Activities:
A. List the four conceptual categories into which the mission statement organizes the outcomes expected of graduating candidates.
B. In the mission statement, reproduce the passage from "Our vision is" to "collaborative, caring partnerships." word for word.

Exercise text:
•••••

Image of student in a suit walking across campus

Mission

Mission

Our mission is building learning communities through critical reflection.

Vision

Our vision is to prepare distinctive graduates who will effectively and efficiently utilize the highest quality of learning, leadership and scholarship to build strong learning communities and develop collaborative, caring partnerships.

Philosophy

Our work is framed by our Marianist history and heritage, a heritage that obligates us toward community-building and service to others. Our mission merges the practice of critical reflection with the broader obligation to foster a learning community that focuses on educational theory and practice. We define best practices through merging past practices and future needs to create a learning community that is responsive to current demands.

Our conceptual framework grounds all programs within the School of Education & Allied Professions. Outcomes common to all departments are expected of candidates graduating from the school. These outcomes are organized into four conceptual categories:

  • Embracing diversity for the promotion of social justice
  • Facilitating the development of scholarly practitioners
  • Building community
  • Engaging in critical reflection

Our curriculum fosters both specialization and integration. The collaborative curriculum of the school is most pronounced in undergraduate programs because of the ways in which Education and Arts & Sciences faculties work together. As candidates progress through their respective programs, they assimilate new ideas and experiences in ways that enable them to critically reflect. In turn, they interpret, analyze and generalize their understandings in order to better shape their own future professional practice.

•••••

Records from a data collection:
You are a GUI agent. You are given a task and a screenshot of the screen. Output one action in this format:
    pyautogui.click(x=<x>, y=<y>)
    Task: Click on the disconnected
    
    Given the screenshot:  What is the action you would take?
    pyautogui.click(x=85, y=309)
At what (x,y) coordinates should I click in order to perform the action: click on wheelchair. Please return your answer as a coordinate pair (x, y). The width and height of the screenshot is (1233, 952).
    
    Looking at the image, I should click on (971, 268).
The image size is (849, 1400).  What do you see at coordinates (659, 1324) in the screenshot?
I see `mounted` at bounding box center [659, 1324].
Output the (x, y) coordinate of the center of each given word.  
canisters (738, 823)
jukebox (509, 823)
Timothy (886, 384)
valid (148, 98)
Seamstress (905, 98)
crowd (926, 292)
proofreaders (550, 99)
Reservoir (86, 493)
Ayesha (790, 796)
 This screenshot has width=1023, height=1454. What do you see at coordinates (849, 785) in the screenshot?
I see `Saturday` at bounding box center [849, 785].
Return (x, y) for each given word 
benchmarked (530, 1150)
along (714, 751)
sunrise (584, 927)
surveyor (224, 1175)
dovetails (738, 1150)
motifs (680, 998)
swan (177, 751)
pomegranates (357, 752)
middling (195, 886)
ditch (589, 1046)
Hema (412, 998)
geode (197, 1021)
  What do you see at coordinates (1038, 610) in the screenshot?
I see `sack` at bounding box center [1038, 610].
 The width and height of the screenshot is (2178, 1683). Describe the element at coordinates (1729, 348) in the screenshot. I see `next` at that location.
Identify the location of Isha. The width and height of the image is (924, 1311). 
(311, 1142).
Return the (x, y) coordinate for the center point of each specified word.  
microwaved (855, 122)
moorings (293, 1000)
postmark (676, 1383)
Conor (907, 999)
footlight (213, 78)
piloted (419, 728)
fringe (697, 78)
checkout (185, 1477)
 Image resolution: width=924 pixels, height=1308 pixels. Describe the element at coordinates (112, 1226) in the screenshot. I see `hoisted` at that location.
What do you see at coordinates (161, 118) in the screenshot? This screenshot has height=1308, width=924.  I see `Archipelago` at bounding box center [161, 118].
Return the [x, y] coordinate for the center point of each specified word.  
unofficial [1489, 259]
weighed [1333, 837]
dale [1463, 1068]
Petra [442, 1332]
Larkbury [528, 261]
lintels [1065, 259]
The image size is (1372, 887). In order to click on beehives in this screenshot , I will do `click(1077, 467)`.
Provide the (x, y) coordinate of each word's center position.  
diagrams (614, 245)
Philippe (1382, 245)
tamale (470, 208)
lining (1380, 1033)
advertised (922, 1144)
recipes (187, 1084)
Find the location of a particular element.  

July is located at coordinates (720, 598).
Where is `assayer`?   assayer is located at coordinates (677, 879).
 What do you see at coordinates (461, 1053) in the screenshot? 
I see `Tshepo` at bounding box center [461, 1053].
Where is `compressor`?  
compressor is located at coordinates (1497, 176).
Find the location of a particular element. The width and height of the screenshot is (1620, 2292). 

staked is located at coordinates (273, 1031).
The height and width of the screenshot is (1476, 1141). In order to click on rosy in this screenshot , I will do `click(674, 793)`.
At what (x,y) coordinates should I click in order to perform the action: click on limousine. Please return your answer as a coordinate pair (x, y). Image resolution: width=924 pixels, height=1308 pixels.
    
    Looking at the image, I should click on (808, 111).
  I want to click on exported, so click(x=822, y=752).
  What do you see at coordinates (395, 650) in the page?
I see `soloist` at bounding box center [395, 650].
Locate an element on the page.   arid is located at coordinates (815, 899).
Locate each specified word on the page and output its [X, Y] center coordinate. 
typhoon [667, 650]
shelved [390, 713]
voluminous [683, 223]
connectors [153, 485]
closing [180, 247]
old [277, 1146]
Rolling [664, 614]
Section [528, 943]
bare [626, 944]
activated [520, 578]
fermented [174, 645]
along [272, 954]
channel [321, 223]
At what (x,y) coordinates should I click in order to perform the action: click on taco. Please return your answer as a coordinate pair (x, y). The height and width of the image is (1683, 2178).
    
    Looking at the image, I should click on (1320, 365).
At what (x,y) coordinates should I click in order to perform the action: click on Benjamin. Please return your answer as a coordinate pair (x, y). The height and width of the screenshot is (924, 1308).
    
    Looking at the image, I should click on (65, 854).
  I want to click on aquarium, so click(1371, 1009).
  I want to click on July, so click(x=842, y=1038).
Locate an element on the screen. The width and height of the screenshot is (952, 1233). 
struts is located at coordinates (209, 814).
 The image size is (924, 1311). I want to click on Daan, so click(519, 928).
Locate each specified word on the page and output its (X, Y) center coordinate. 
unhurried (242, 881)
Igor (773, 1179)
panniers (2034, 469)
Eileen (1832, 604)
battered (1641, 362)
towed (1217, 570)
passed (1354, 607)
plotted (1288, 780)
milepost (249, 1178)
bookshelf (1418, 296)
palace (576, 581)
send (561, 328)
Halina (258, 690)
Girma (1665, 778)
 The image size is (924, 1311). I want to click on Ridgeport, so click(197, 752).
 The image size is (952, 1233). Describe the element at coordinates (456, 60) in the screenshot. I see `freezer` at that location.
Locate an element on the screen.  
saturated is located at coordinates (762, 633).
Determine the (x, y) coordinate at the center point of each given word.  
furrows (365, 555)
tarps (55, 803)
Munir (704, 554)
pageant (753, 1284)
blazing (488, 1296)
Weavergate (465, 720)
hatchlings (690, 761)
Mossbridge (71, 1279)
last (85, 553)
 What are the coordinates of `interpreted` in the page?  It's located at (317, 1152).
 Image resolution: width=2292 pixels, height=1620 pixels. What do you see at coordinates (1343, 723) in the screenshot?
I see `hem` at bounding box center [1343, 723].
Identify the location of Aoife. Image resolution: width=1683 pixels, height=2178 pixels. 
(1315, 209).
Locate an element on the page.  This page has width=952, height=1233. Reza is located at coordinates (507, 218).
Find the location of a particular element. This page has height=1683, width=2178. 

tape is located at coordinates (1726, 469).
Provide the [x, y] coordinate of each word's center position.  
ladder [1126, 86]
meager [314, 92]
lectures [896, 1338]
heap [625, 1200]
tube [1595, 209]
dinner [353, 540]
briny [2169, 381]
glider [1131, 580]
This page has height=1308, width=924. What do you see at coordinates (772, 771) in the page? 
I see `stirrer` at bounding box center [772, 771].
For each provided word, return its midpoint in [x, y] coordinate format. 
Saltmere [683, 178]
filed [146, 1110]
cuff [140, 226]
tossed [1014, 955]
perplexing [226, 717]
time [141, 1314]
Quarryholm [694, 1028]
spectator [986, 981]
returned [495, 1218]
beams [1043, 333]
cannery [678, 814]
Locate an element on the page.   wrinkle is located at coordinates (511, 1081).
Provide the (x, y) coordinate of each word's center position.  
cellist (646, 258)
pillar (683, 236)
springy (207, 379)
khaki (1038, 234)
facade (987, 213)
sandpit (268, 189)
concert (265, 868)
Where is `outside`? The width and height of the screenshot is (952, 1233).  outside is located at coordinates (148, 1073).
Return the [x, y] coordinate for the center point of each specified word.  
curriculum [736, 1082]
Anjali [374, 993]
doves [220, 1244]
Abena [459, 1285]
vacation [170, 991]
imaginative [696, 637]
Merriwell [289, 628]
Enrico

•••••

Answers to the exercise:
A.
- Embracing diversity for the promotion of social justice
- Facilitating the development of scholarly practitioners
- Building community
- Engaging in critical reflection

B.
Our vision is to prepare distinctive graduates who will effectively and efficiently utilize the highest quality of learning, leadership and scholarship to build strong learning communities and develop collaborative, caring partnerships.